The monster looks friendly. It looks righteous. It looks good. It looks like the person I'll never be. Sometimes the monster feels good too. Maybe because it's always there. It's reliable. It's consistent.

But even though the monster looks good, when I stop to think about it, in brief moments I realize that the monster doesn't treat me well. Those moments don't last long though. In an instant I forget the criticism, the belittling, the constant nagging... And I convince myself the monster is good and worth paying attention to. Why? I don't know. Probably because the monster embodies all of the things I'm supposed to be but never will be.

OCD feels like I'm never enough. It's so real. So convincing. And so...normal. I'm not sure what my mind would feel like without it there. Is it not normal to have a voice inside your head that constantly belittles you, tells you you aren't enough, convinces you you should be doing more? More of what I'm not sure... Maybe just more of whatever is unachievable and out of reach. 

The consequence of not listening to the monster? It's bad. BAD. Whatever will happen if I don't listen to the monster—although I can't quite put into words what that thing is that is sure to happen—I FEAR it. I fear what will happen if I don't listen to the monster. The monster almost always tells me what to do. 

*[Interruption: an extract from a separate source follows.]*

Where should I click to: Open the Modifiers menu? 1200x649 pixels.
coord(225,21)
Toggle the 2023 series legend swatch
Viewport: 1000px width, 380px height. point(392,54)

The monster tells me how to be a better mom. Then it tells me that my efforts were not enough. And I should try something totally different. Because maybe I can still redeem my pathetic attempts. First I'm supposed to be a better housekeeper. When that doesn't work, I'm supposed to give up on housekeeping altogether and do something else that I might succeed at. (But who knows what that is! The monster isn't very good at explaining things. And when it tries to explain, its logic ends up as a blur between perfect sense and complete nonsense—I'm usually not sure which it really is.)

OCD is spending one day trying to be present, happy, and involved as a mother. Then spending the next day guilty brainwashing myself by pursuing some kind of bizarre obsession, hoping it will distract me from the pain of failure and inadequacy. 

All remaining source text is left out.